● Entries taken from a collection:
☆ ☆ ☆ ☆ ☆ ☆ ☆

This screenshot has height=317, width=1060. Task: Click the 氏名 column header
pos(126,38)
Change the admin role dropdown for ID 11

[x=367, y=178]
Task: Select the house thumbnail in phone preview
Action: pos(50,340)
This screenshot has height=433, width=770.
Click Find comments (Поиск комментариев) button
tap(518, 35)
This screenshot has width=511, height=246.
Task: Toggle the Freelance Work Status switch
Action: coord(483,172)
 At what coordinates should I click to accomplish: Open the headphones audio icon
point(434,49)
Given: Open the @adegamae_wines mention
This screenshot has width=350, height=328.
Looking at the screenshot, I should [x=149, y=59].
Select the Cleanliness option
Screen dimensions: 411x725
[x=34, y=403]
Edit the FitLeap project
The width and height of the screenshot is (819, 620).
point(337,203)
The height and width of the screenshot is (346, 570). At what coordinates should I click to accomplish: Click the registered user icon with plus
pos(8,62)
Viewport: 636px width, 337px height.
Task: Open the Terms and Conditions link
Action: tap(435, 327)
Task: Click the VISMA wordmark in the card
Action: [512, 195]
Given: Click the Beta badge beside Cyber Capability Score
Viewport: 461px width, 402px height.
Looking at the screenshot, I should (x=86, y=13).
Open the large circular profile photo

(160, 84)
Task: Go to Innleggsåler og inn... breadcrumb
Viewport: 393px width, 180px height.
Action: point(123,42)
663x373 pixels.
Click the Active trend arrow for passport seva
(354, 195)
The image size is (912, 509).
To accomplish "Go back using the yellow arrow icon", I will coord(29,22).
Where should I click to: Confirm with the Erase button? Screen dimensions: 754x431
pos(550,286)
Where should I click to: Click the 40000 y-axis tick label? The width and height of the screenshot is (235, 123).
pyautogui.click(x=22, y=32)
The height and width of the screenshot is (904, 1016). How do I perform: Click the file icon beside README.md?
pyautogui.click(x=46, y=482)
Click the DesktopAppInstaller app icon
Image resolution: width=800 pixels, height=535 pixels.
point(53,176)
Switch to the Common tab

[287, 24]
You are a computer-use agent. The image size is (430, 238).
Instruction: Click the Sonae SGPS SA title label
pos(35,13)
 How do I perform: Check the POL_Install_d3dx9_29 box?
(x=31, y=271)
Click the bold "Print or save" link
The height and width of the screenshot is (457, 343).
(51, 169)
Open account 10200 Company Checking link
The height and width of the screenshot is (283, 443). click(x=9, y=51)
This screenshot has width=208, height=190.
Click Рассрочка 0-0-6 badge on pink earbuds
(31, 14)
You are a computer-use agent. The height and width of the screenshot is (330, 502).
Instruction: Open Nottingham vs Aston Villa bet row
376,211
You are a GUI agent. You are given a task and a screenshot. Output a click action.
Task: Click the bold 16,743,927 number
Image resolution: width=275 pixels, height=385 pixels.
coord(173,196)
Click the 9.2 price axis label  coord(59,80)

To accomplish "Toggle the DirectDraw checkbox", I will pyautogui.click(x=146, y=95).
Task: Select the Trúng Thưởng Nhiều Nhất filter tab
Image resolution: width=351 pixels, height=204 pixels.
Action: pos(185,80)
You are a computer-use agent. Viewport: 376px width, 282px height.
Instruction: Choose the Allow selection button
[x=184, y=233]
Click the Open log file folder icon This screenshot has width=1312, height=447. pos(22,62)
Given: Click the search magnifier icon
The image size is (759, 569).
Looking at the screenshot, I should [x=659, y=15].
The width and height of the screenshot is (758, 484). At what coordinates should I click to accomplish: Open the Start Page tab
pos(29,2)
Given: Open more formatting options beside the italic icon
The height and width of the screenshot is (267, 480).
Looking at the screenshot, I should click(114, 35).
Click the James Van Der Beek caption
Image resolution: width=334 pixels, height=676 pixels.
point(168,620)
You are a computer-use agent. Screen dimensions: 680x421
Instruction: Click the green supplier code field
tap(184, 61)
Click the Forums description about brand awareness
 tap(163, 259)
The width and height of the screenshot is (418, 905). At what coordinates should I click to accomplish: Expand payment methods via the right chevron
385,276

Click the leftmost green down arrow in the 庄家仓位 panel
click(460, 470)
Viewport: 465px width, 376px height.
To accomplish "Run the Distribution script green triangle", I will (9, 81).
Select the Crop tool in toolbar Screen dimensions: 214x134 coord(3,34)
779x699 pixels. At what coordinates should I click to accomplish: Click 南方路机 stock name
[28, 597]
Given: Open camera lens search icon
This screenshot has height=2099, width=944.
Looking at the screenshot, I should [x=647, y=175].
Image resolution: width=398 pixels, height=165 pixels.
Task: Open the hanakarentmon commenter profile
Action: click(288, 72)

☆ ☆ ☆ ☆ ☆ ☆ ☆

Reproduce the data exactly. All of it is needed.

● Output for this exercise:
This screenshot has height=317, width=1060. Task: Click the 氏名 column header
pos(126,38)
Change the admin role dropdown for ID 11

[x=367, y=178]
Task: Select the house thumbnail in phone preview
Action: pos(50,340)
This screenshot has height=433, width=770.
Click Find comments (Поиск комментариев) button
tap(518, 35)
This screenshot has width=511, height=246.
Task: Toggle the Freelance Work Status switch
Action: coord(483,172)
 At what coordinates should I click to accomplish: Open the headphones audio icon
point(434,49)
Given: Open the @adegamae_wines mention
This screenshot has width=350, height=328.
Looking at the screenshot, I should [x=149, y=59].
Select the Cleanliness option
Screen dimensions: 411x725
[x=34, y=403]
Edit the FitLeap project
The width and height of the screenshot is (819, 620).
point(337,203)
The height and width of the screenshot is (346, 570). At what coordinates should I click to accomplish: Click the registered user icon with plus
pos(8,62)
Viewport: 636px width, 337px height.
Task: Open the Terms and Conditions link
Action: tap(435, 327)
Task: Click the VISMA wordmark in the card
Action: [512, 195]
Given: Click the Beta badge beside Cyber Capability Score
Viewport: 461px width, 402px height.
Looking at the screenshot, I should (x=86, y=13).
Open the large circular profile photo

(160, 84)
Task: Go to Innleggsåler og inn... breadcrumb
Viewport: 393px width, 180px height.
Action: point(123,42)
663x373 pixels.
Click the Active trend arrow for passport seva
(354, 195)
The image size is (912, 509).
To accomplish "Go back using the yellow arrow icon", I will coord(29,22).
Where should I click to: Confirm with the Erase button? Screen dimensions: 754x431
pos(550,286)
Where should I click to: Click the 40000 y-axis tick label? The width and height of the screenshot is (235, 123).
pyautogui.click(x=22, y=32)
The height and width of the screenshot is (904, 1016). How do I perform: Click the file icon beside README.md?
pyautogui.click(x=46, y=482)
Click the DesktopAppInstaller app icon
Image resolution: width=800 pixels, height=535 pixels.
point(53,176)
Switch to the Common tab

[287, 24]
You are a computer-use agent. The image size is (430, 238).
Instruction: Click the Sonae SGPS SA title label
pos(35,13)
 How do I perform: Check the POL_Install_d3dx9_29 box?
(x=31, y=271)
Click the bold "Print or save" link
The height and width of the screenshot is (457, 343).
(51, 169)
Open account 10200 Company Checking link
The height and width of the screenshot is (283, 443). click(x=9, y=51)
This screenshot has width=208, height=190.
Click Рассрочка 0-0-6 badge on pink earbuds
(31, 14)
You are a computer-use agent. The height and width of the screenshot is (330, 502).
Instruction: Open Nottingham vs Aston Villa bet row
376,211
You are a GUI agent. You are given a task and a screenshot. Output a click action.
Task: Click the bold 16,743,927 number
Image resolution: width=275 pixels, height=385 pixels.
coord(173,196)
Click the 9.2 price axis label  coord(59,80)

To accomplish "Toggle the DirectDraw checkbox", I will pyautogui.click(x=146, y=95).
Task: Select the Trúng Thưởng Nhiều Nhất filter tab
Image resolution: width=351 pixels, height=204 pixels.
Action: pos(185,80)
You are a computer-use agent. Viewport: 376px width, 282px height.
Instruction: Choose the Allow selection button
[x=184, y=233]
Click the Open log file folder icon This screenshot has width=1312, height=447. pos(22,62)
Given: Click the search magnifier icon
The image size is (759, 569).
Looking at the screenshot, I should [x=659, y=15].
The width and height of the screenshot is (758, 484). At what coordinates should I click to accomplish: Open the Start Page tab
pos(29,2)
Given: Open more formatting options beside the italic icon
The height and width of the screenshot is (267, 480).
Looking at the screenshot, I should click(114, 35).
Click the James Van Der Beek caption
Image resolution: width=334 pixels, height=676 pixels.
point(168,620)
You are a computer-use agent. Screen dimensions: 680x421
Instruction: Click the green supplier code field
tap(184, 61)
Click the Forums description about brand awareness
 tap(163, 259)
The width and height of the screenshot is (418, 905). At what coordinates should I click to accomplish: Expand payment methods via the right chevron
385,276

Click the leftmost green down arrow in the 庄家仓位 panel
click(460, 470)
Viewport: 465px width, 376px height.
To accomplish "Run the Distribution script green triangle", I will (9, 81).
Select the Crop tool in toolbar Screen dimensions: 214x134 coord(3,34)
779x699 pixels. At what coordinates should I click to accomplish: Click 南方路机 stock name
[28, 597]
Given: Open camera lens search icon
This screenshot has height=2099, width=944.
Looking at the screenshot, I should [x=647, y=175].
Image resolution: width=398 pixels, height=165 pixels.
Task: Open the hanakarentmon commenter profile
Action: click(288, 72)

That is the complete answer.